# pot-bau - Wie "Boden" mit "Rohr" verbinden?



## K4R4cH0w (14. Juli 2008)

Hi.
Ich finde das Thema ExtremeBenchen sehr interessant und spiele mit dem Gedanken mir einen Pot zu bauen. Für den Anfang sollte Alluminium als "Basis" für Dice ausreichen (bin ja Anfänger). Der Bau an sich sollte für mich auch kein Problem werden, da mein Arbeitgeber alles nötige an Werkzeug/Maschinen parat hält. Nur, wie verbinde ich den "Boden" mit dem "Rohr" am besten? könnte ich den Boden und das Rohr planen und einfach bündig verschweißen? Passendes Gerät für Allu ist vorhanden...oder müssen die beiden unbedingt "ineinandergreifen"?
LG


----------



## Rain_in_may84 (14. Juli 2008)

Hiho,

Naja es wäre schon nicht schlecht, wenn das eine ins andere "greift", weil sonst läuft dir ja der Pot aus, das ist sicherlich nicht sehr Vorteilhaft. 
Hast du schoneinmal an eine Übermaßpassung gedacht? da brauchste keine Löt oder Schweißarbeiten (oder ähnliches) 
Das mit den schweißen geht natürlich auch, dürfte aber etwas länger dauern als eine Ü-Passung.
Du kannst natürlich auch alles aus einen Aluteil drehen/fräßen dann must du gar nix machen 

MFG


----------



## maaaaatze (14. Juli 2008)

Naja sicher gut ist auch das Pressen von den 2 Teilen. Das du die untere Kontaktfläche vielleicht aus Kupfer machst und das dann in ein Aluminum Roh einpresst.


----------



## K4R4cH0w (14. Juli 2008)

Also ein Rohr mit und einen Boden hab ich schon...der Boden ist aber nur 12mm dick, macht das was bzw. sollte ich einen dickeren wählen?
Die Schweißnaht währe dann übrigens auch aus Alu, d.h. es dürfte sich auch bei Minusgraden nichts "verziehen" bzw undicht sein.
Und gegen Schweißen hab ich nichts, im gegenteil, ich mach es gerne.


----------



## exa (14. Juli 2008)

na dann, warum nicht???

es gibt auch welche die löten, andere verpressen, und manche machen kleine pots aus einem stück...


----------



## K4R4cH0w (14. Juli 2008)

Und die Stärke von 12mm reicht aus?


----------



## exa (14. Juli 2008)

is schon etwas dünn, meistens liegt die um 2-2,5 cm, aber für die ersten versuche sicherlich ausreichend...


----------



## K4R4cH0w (14. Juli 2008)

Danke für eure Hilfe!
dann werd ich mich mal ans Werk machen....


----------



## theLamer (3. August 2008)

12mm reicht da kann nix passiern


----------
###
Ziel der Aufgabe: Wie dick ist laut dem Textauszug zum Pot-Bau der Boden, den K4R4cH0w schon hat?

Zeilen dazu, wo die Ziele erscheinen
###
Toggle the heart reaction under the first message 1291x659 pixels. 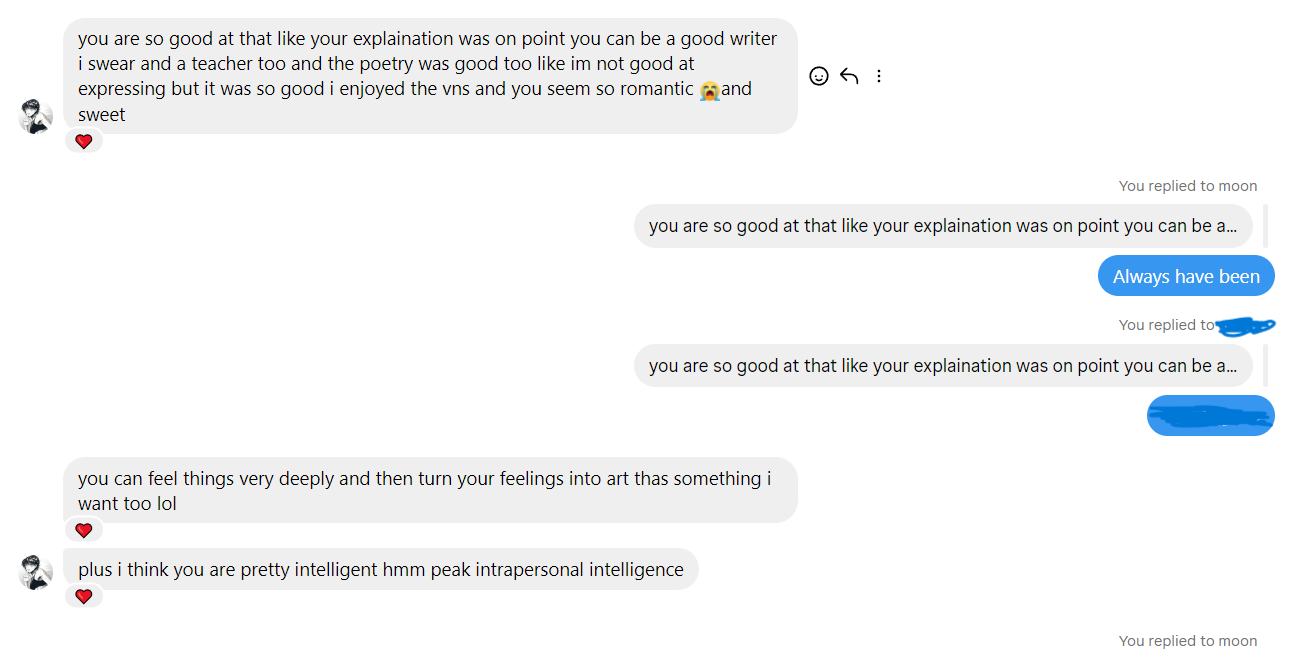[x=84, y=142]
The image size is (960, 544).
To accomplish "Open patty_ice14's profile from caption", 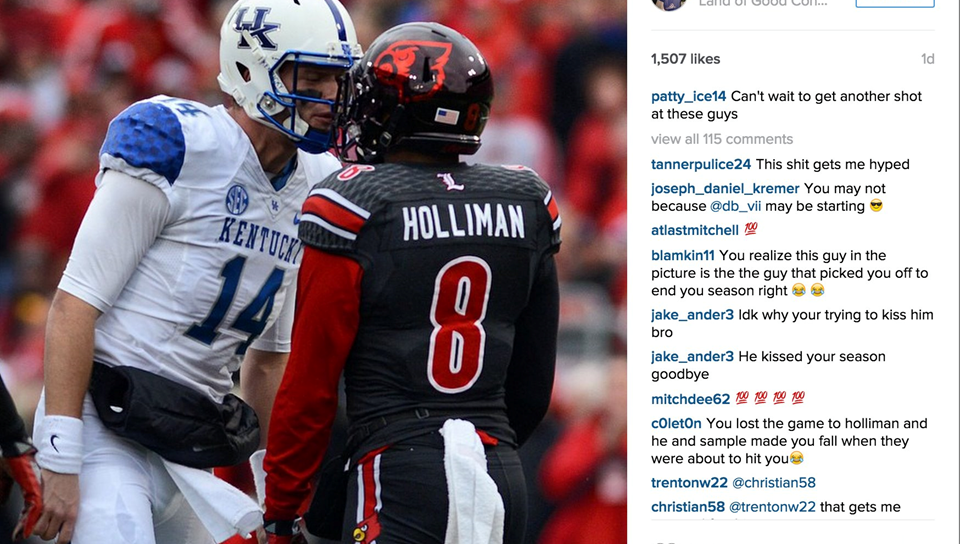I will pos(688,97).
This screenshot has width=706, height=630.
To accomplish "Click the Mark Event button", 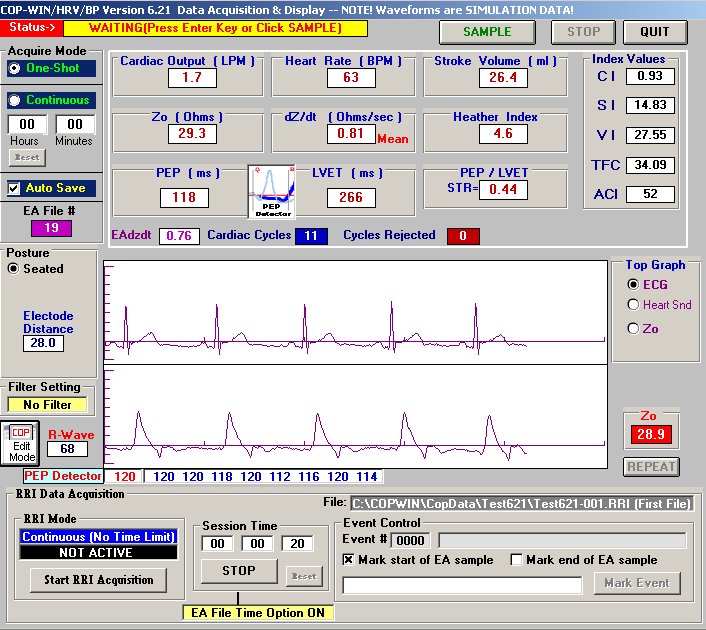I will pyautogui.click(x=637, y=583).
###
Lösung der Aufgabe: Der Boden ist 12 mm dick.